Die umgestürzte Eiche und die Verkehrssicherungspflicht

Die Verkehrssicherungspflicht des Trägers der Straßenbaulast umfasst bei der erforderlichen Sichtprüfung eines an die Straße angrenzenden Baumes auf Standfestigkeit nicht nur die Prüfung der Krone auf hohen Totholzanteil, sondern auch einen Blick auf den Stamm über dem Wurzelbereich. Blattwerk – hier: Efeu -, das die Sicht auf den Stamm versperrt, muss dabei zur Seite geschoben werden.

Die umgestürzte Eiche und die Verkehrssicherungspflicht

Die Trägerin der Straßenbaulast schuldet dem Autoeigentümer aus Art. 34 GG i.V.m. § 839 BGB Schadensersatz, weil ihre Amtsträger in öffentlich-rechtlicher Ausübung ihres Amtes (§ 59 StrG) ihre Amtspflichten zur Überwachung der Verkehrssicherung verletzt haben.
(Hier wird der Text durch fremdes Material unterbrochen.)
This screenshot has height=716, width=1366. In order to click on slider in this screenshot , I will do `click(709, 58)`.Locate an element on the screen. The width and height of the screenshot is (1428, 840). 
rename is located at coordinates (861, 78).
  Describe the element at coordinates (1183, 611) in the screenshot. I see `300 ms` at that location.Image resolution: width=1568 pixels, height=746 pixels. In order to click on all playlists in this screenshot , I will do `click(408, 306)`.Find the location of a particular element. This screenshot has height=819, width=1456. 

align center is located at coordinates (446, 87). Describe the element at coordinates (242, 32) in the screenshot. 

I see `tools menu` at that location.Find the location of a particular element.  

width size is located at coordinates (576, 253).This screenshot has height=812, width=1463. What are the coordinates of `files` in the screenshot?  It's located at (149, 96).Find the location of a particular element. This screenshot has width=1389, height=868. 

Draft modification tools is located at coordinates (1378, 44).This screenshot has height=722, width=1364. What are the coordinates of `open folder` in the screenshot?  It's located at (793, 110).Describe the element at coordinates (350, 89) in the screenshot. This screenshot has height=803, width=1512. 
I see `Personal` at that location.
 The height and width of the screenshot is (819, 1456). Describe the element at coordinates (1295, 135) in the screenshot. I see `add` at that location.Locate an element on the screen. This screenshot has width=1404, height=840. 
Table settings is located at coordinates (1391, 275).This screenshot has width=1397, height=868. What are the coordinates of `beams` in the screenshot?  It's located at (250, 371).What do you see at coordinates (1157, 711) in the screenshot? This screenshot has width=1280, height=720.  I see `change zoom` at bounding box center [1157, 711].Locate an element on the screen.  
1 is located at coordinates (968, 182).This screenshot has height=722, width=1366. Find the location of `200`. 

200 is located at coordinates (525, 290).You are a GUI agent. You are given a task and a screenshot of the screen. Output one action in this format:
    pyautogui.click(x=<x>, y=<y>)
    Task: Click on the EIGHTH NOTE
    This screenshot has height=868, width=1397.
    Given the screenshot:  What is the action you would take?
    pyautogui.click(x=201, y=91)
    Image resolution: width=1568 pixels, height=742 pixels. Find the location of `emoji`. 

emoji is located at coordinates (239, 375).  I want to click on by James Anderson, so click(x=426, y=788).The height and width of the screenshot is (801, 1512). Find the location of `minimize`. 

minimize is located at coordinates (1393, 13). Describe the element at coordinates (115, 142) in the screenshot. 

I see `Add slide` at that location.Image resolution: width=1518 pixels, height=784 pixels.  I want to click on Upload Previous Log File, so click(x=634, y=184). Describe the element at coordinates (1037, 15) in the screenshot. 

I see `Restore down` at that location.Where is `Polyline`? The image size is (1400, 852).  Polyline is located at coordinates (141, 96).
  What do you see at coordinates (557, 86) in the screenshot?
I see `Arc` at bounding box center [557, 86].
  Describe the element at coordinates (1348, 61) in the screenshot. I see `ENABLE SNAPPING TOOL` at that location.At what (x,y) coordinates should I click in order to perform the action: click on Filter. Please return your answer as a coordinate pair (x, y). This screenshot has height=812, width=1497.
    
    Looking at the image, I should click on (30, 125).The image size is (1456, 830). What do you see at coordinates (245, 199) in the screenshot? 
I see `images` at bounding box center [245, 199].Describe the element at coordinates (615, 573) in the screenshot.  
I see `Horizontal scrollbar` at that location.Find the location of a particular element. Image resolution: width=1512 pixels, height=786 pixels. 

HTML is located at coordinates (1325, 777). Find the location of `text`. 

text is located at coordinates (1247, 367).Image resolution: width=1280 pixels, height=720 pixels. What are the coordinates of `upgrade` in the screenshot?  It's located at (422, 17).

Die Trägerin der Straßenbaulast hat ihre Verkehrssicherungspflicht verletzt, weil sie die umgestürzte Eiche nicht ausreichend auf Standfestigkeit überprüft hat. Ihre Bedienstete haben Krankheitszeichen übersehen, die Anlass zu weiteren Untersuchungen und dann zum umgehenden Fällen des Baumes gewesen wären.

Erleidet jemand durch vordergründig eigenes Verhalten – hier: Parken eines Kraftfahrzeugs unter einem Baum – einen Schaden, so dass dieser Schaden nur mittelbar auf eine Rechtsgutsverletzung durch Dritte zurückzuführen ist, dann begründet deren bloße Mitursächlichkeit noch keine Haftung. Ein Schadensersatzanspruch kommt bei angemessener Risikoverteilung erst in Betracht, wenn der Mitverursacher eine Verkehrssicherungspflicht verletzt hat. Die Rechtsordnung gebietet nämlich nicht, andere vor Selbstgefährdung zu bewahren, und sie verbietet nicht, sie zur Selbstgefährdung zu veranlassen. Wer sich in Alltagsgefahren begibt, trägt das Risiko und einen daraus entstehenden Schaden deshalb selbst. Verantwortlich für solche Schäden kann hingegen sehr wohl sein, wer eine gegenüber dem allgemeinen Lebensrisiko zusätzliche Gefahr verursacht1. Wer eine solche Gefahrenlage schafft, insbesondere einen „Verkehr“ eröffnet oder die Gefahrenlage in seinem Verantwortungsbereich auch nur andauern lässt – wie hier die Trägerin der Straßenbaulast durch den Baumbestand neben einer öffentlichen Straße -, hat auf die Gefährdeten Rücksicht zu nehmen. Er hat die Pflicht, die notwendigen und zumutbaren Vorkehrungen zu treffen, um ihre Schädigung möglichst zu verhindern2. Dagegen muss nicht für alle denkbaren Möglichkeiten eines Schadenseintritts Vorsorge getroffen werden. Ein allgemeines Verbot, andere nicht zu gefährden, wäre utopisch. Eine Verkehrssicherung, die jede Schädigung ausschließt, ist im praktischen Leben nicht erreichbar3.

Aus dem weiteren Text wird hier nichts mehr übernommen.